冷缺血时间延长供肝可通过增加器官保存液的灌注次数以适当缓解术后肝功能恢复延迟情况。我们认为通过增加器官保存液的灌注次数改善了供肝内部的微环境,使其能保持器官的良好状态,加速细胞代谢产物的排出,同时使供肝内部的温度尽可能维持在最佳的器官保存温度范围内,减少器官冷缺血时间内的肝细胞损伤。

目前我国应用的DCD 供肝普遍存在冷缺血时间延长的问题,如何合理、有效安排捐献过程及手术过程的衔接,探索冷缺血再灌注损伤的机制,减少冷缺血过程中的供肝损伤都需要进一步研究。

4 总 结

目前研究比较认可的评价边缘供肝的变量包括[4,24]:年龄>60 岁,ICU 停留时间>4 d,冷缺血时间>13 h,血压<60 mmHg (1 mmHg =0.133 kPa),持续时间>1 h,血清总胆红素>34 μmol/L,ALT >170 U/L,AST >140 U/L,上述变量每个计为1 分;使用多巴胺>10 μg/kg,供者捐献前血清钠>155 mmol/L,上述变量每个计为2 分。总分≥3 分者术后出现移植肝功能低下或移植肝存活率低的风险高。

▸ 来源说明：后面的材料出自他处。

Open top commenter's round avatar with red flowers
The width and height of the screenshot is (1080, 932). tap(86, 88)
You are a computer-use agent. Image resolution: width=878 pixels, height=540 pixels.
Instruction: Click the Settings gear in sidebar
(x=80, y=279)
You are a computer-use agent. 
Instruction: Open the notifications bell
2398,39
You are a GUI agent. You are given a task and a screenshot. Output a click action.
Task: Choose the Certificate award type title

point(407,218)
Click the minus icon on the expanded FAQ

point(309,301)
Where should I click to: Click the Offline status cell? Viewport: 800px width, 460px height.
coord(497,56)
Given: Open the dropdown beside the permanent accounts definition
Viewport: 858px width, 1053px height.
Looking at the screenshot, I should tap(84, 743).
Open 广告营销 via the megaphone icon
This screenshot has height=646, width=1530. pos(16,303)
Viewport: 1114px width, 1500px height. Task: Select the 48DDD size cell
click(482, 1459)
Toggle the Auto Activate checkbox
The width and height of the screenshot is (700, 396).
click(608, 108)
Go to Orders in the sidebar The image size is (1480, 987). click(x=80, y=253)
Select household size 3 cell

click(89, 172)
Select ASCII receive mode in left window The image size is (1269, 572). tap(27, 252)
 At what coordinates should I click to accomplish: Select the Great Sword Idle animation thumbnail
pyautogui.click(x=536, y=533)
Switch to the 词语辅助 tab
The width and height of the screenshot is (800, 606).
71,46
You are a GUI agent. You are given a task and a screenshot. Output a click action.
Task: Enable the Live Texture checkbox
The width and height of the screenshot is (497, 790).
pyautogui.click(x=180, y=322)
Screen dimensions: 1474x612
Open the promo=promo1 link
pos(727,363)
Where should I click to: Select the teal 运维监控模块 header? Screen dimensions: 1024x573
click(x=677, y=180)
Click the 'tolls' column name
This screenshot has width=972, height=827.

既往多数移植中心倾向于将低风险供肝分配给术前评估风险较高的受者,然而美国一项大样本研究证实,MELD 评分>20 分的受者可以从边缘供肝肝移植中获益,所以亟待移植的重病患者可以从任何类型的供肝中获益[25]。接受边缘供肝肝移植的受者并不是随机选择的,分配政策应基于实用、公平、减少移植等待患者的死亡率以及评估患者能否从移植中获益的原则,在审慎选择供者及合理匹配受者的前提下,边缘供肝能够安全运用,可以取得良好的临床效果。